• [Exercise] Check each line of the records for "this"; collect those that have it.

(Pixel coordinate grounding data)
—————
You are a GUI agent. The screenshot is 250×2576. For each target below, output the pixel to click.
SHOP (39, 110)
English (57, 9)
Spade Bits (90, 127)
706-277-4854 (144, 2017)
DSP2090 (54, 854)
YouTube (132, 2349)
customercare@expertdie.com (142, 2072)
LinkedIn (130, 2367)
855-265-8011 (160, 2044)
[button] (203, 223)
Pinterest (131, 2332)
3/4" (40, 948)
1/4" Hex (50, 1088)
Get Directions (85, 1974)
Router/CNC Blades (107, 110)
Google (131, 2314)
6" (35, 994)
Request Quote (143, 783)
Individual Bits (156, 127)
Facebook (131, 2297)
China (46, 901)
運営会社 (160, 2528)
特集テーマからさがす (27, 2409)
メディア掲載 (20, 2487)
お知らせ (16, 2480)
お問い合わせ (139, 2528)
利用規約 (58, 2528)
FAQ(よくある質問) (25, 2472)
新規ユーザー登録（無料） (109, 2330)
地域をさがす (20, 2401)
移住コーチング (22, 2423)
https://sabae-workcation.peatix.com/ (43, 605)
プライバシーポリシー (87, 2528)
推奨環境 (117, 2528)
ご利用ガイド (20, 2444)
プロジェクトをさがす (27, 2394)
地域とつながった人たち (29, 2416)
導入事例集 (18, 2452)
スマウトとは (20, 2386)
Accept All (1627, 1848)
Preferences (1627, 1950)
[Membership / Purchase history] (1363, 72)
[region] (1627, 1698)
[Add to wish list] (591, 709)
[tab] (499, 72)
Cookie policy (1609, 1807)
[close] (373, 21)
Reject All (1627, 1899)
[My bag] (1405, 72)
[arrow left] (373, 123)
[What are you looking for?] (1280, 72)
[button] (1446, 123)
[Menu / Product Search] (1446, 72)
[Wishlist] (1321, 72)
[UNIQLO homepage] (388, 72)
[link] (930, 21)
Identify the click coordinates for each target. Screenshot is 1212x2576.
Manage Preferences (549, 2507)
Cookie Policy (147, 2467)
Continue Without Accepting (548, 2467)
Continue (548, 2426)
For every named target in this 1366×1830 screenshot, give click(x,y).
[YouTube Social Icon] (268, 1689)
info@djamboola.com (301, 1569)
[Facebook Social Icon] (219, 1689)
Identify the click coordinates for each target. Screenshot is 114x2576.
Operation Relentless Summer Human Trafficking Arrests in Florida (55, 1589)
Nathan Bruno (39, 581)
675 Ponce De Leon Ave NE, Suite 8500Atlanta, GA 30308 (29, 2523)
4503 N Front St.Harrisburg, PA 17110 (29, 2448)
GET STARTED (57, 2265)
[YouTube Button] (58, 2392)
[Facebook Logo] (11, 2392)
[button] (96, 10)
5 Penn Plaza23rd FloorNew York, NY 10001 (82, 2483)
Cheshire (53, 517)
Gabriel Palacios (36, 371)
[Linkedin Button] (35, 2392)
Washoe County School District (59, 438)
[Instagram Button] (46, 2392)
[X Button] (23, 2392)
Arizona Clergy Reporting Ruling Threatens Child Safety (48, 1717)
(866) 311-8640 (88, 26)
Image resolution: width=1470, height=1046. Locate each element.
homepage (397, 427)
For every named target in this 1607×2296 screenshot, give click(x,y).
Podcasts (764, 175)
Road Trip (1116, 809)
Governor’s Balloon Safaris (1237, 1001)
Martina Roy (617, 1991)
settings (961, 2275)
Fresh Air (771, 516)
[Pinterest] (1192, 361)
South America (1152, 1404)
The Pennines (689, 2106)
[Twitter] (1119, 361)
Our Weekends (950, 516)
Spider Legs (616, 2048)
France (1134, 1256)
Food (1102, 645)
—————
• [Result]
For every named target in this 1366×1830 screenshot, give click(x,y).
For every named target in this 1607×2296 screenshot, give click(x,y).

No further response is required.